Communications in soil science and plant analysis 2003 v.34 no.13-14 pp. 1873-1889
Solenopsis invicta, introduced species, insect colonies, pastures, biological activity in soil, greenhouse gases, gas emissions, nitrous oxide, methane, carbon dioxide, grassland soils, soil microorganisms, soil fertility, nitrate nitrogen, ammonium nitrogen, Alabama
Researchers have previously attempted to relate the influences of many ant species to the nitrogen (N) and carbon (C) cycles. However, the gaseous phases of these cycles have been neglected.
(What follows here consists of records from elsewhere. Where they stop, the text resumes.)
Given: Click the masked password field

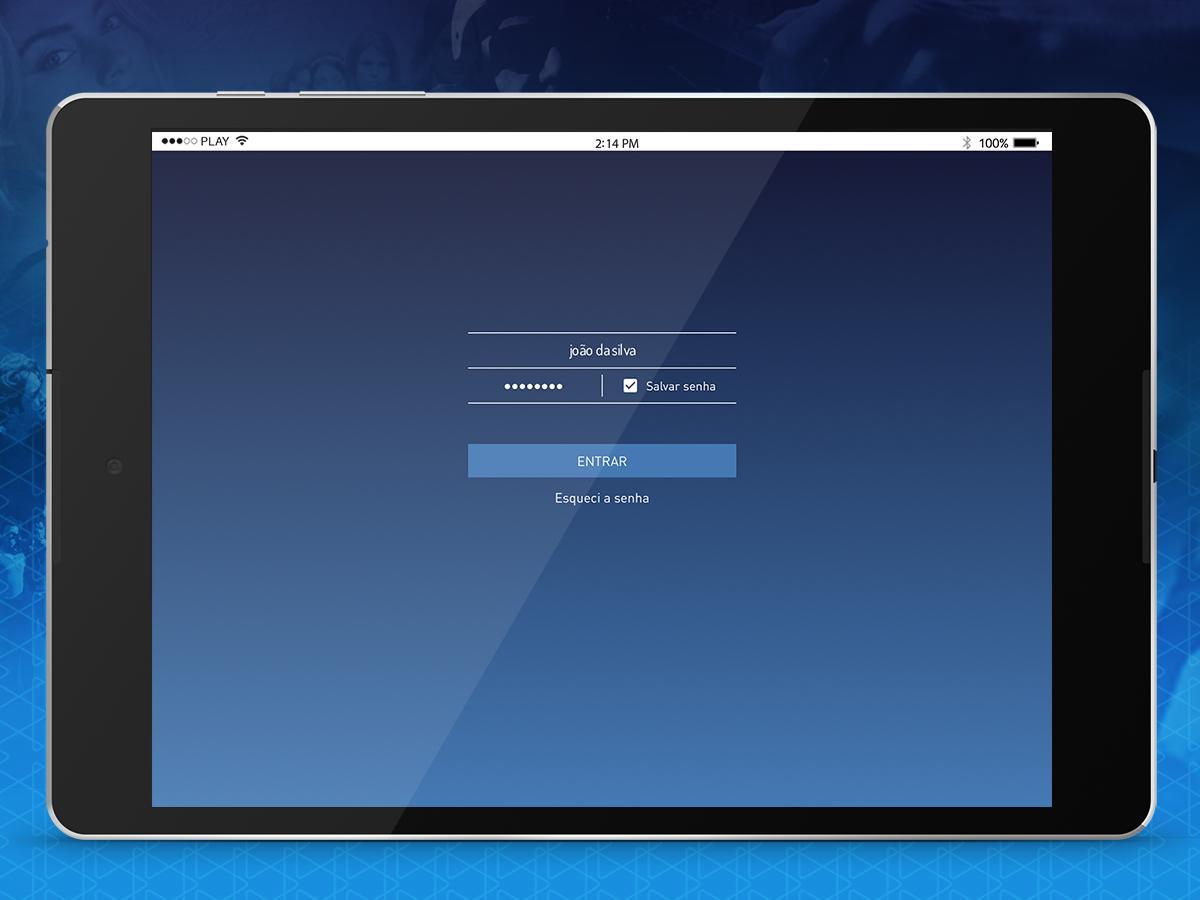Looking at the screenshot, I should 533,386.
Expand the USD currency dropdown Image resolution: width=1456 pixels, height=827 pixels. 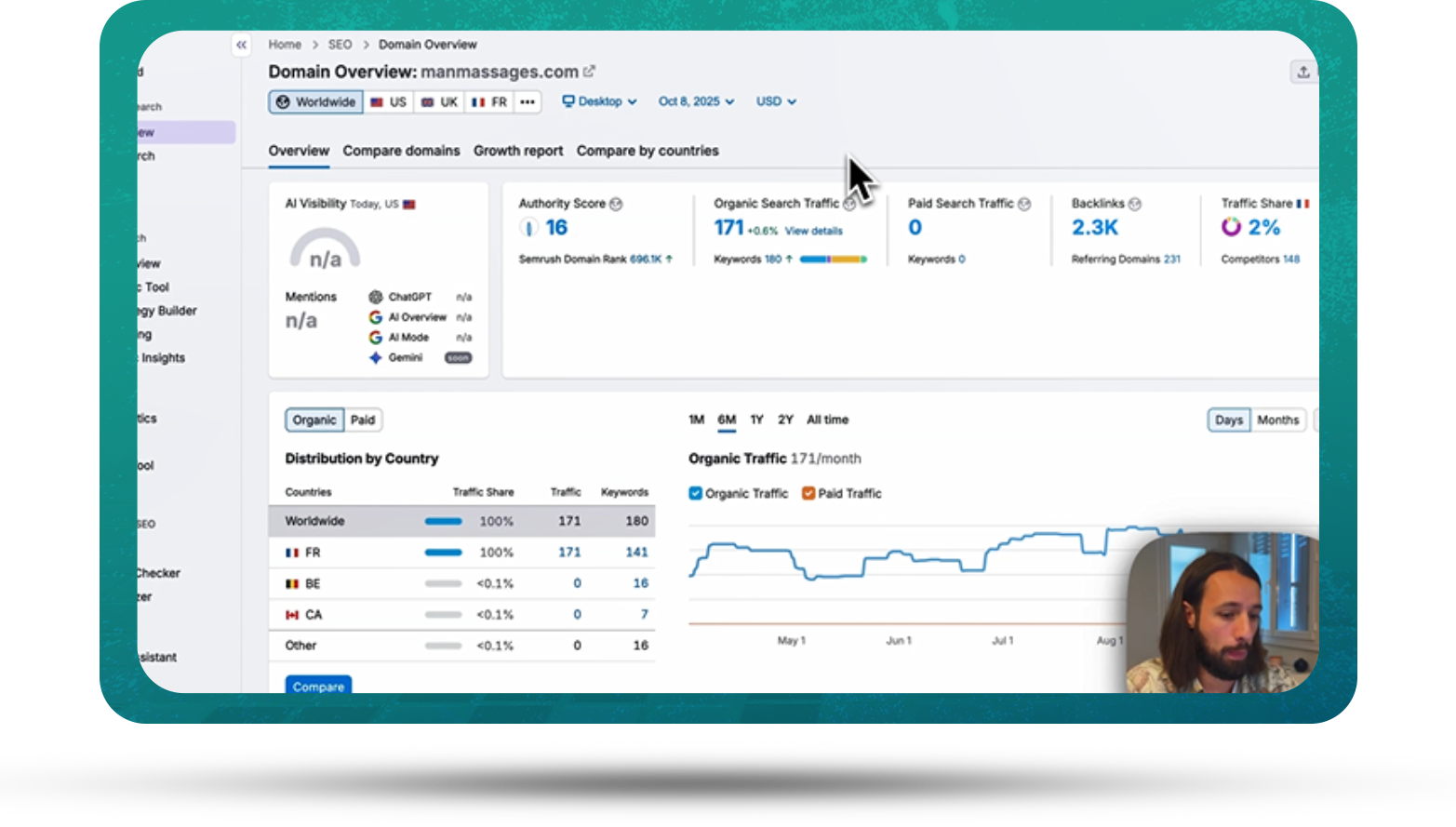tap(776, 101)
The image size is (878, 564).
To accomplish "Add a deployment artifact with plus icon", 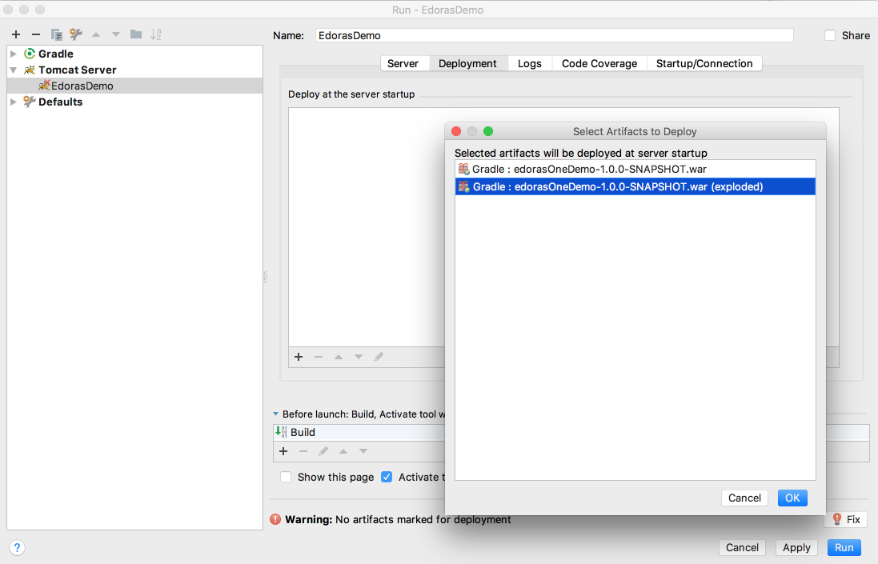I will [x=298, y=357].
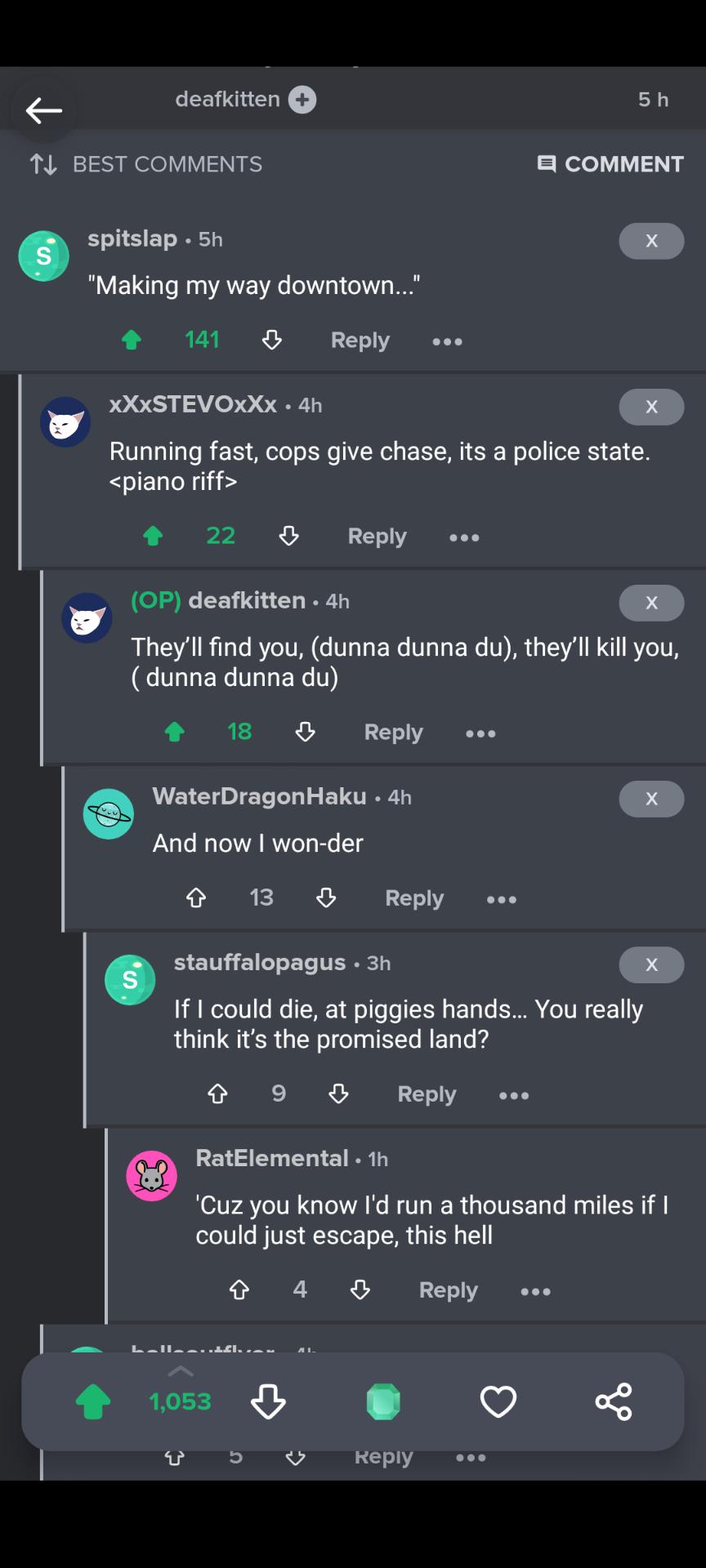Downvote the post in the bottom bar

tap(268, 1401)
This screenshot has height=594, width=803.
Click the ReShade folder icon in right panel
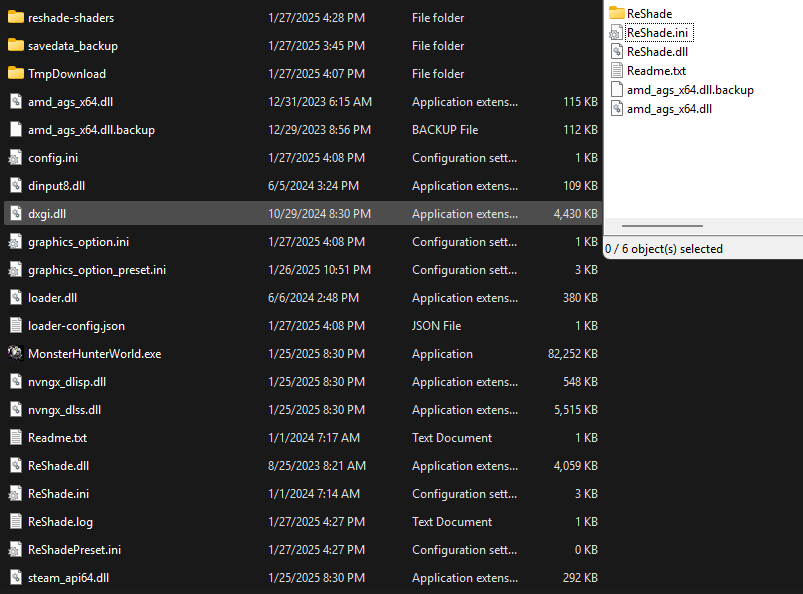[x=617, y=13]
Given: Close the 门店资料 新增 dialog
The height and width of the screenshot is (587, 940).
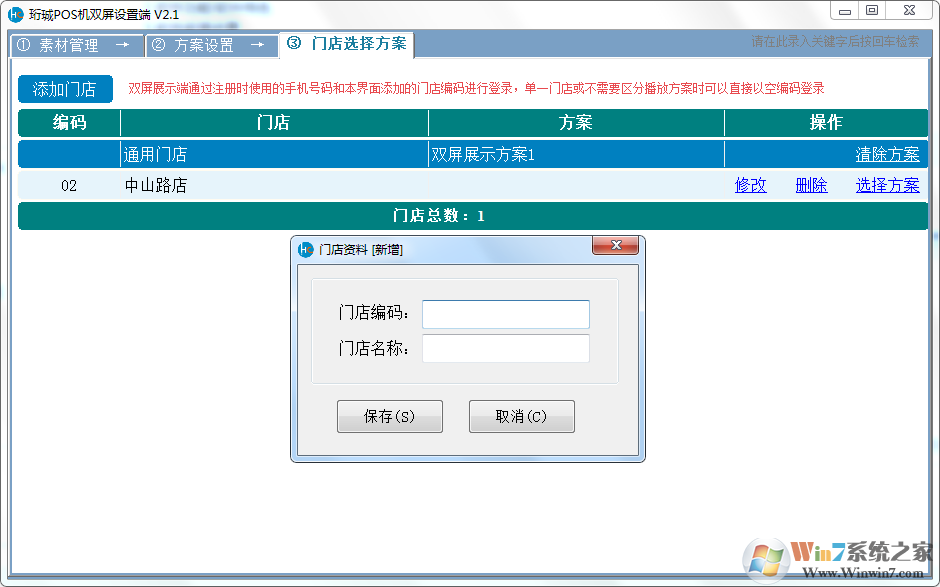Looking at the screenshot, I should tap(617, 245).
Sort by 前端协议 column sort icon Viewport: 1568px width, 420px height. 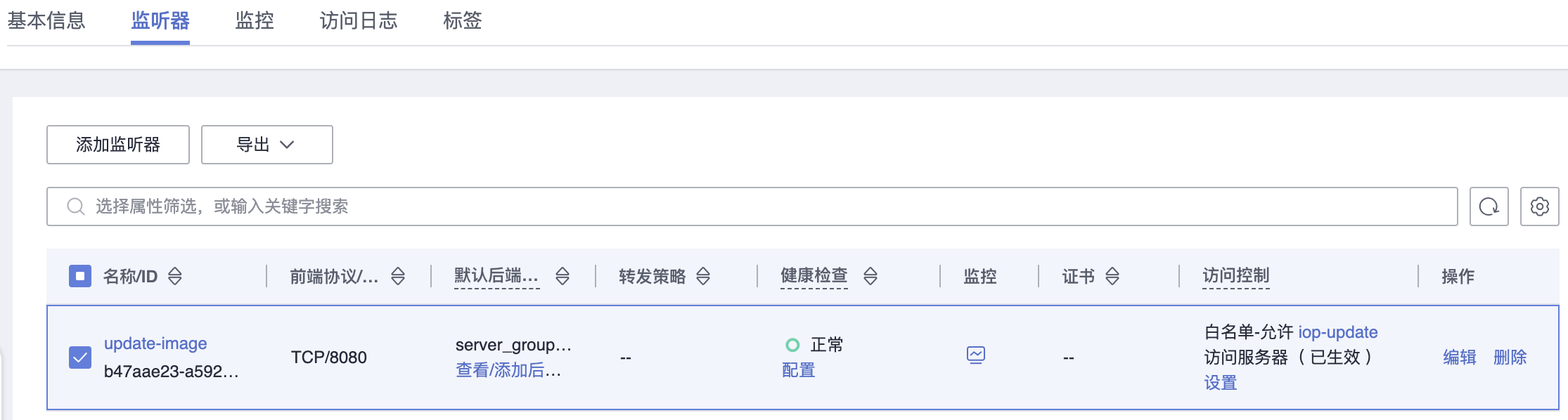(398, 276)
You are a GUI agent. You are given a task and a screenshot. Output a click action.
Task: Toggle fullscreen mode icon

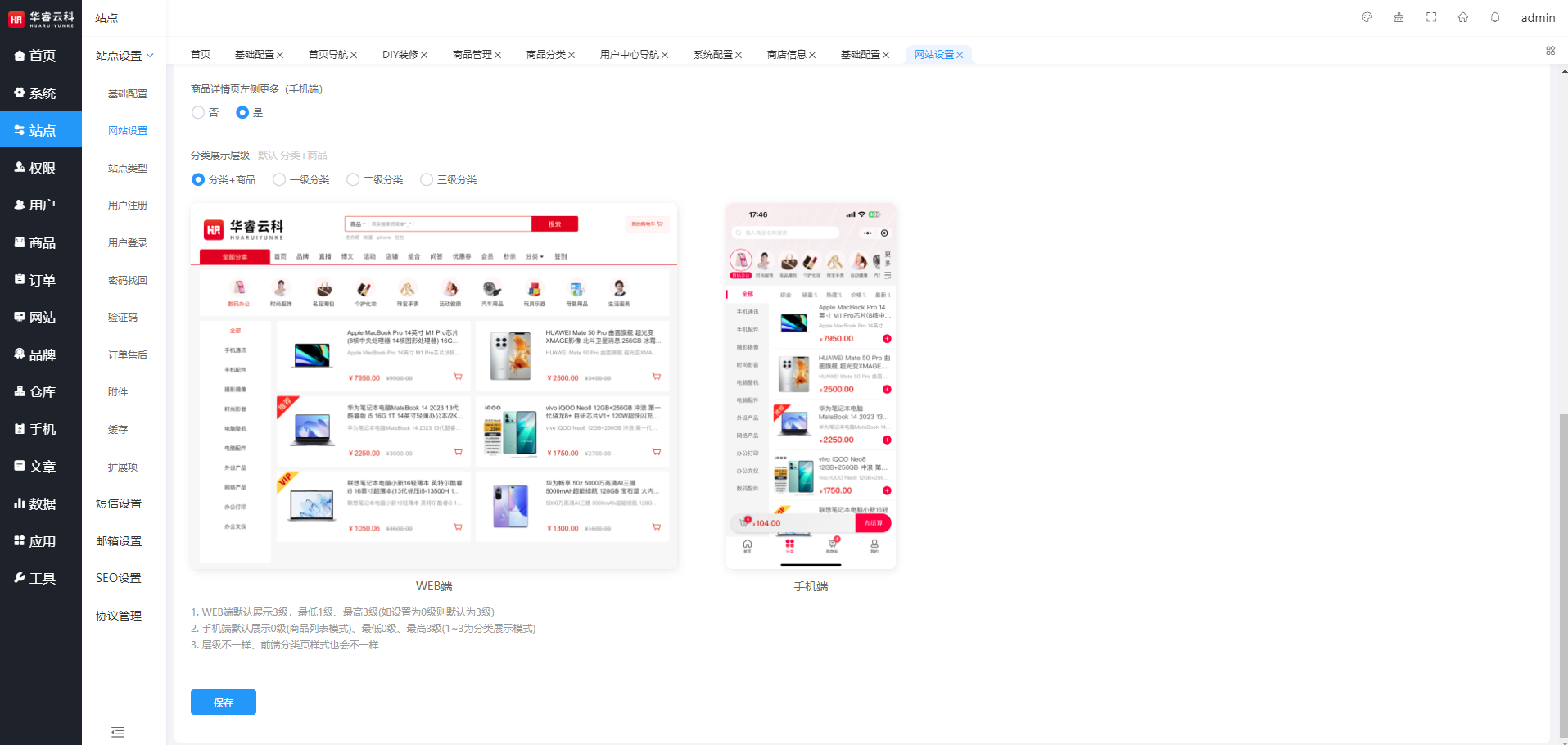click(x=1431, y=17)
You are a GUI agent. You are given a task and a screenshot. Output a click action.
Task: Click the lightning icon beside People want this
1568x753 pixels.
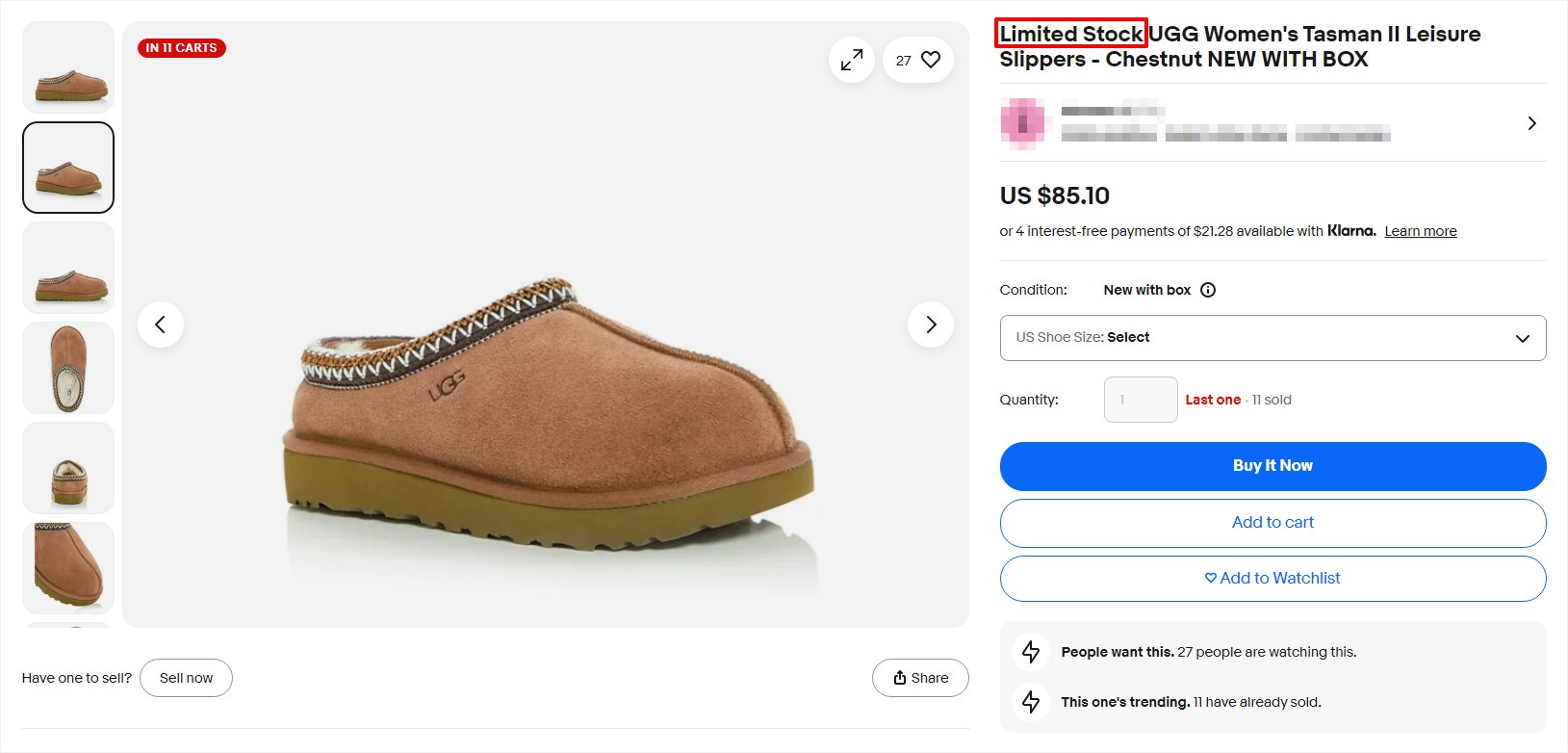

A field study was conducted near Auburn University (32 degrees 52'N, 85 degrees 30'W) in a bermudagrass [Cynedon dactylon (L.) Pers] pasture to determine the influence of the red imported fire ant [Solenopsis invicta (L.) Buren] on soil emission of three greenhouse gases from April 1999 to April 2000. A completely random design was used with three replications. Treatments consisted of ant influenced soil (mounds) and non-ant influenced control soil. Surface emission rates of N2O-N, CH4-C, and CO2-C were measured bi-weekly using a closed chamber technique. Soil collection to a depth of 100 cm was used to determine soil moisture, pH, and status of soil N and C. While the red imported fire ant significantly influenced greenhouse gas fluxes from mound soil, it was concluded that for a bermudagrass pasture in Alabama, the increase of annual emissions of N2O-N, CH4-C, and CO2-C was only 6.95 g N ha(-1), 0.16 g C ha(-1), 0.92 kg C ha(-1), respectively. It is speculated that regional and global budgets of these greenhouse gases may be underestimated when the influence of soil macro-organisms, such as ants, are not taken into account. However, this underestimation may only be slight.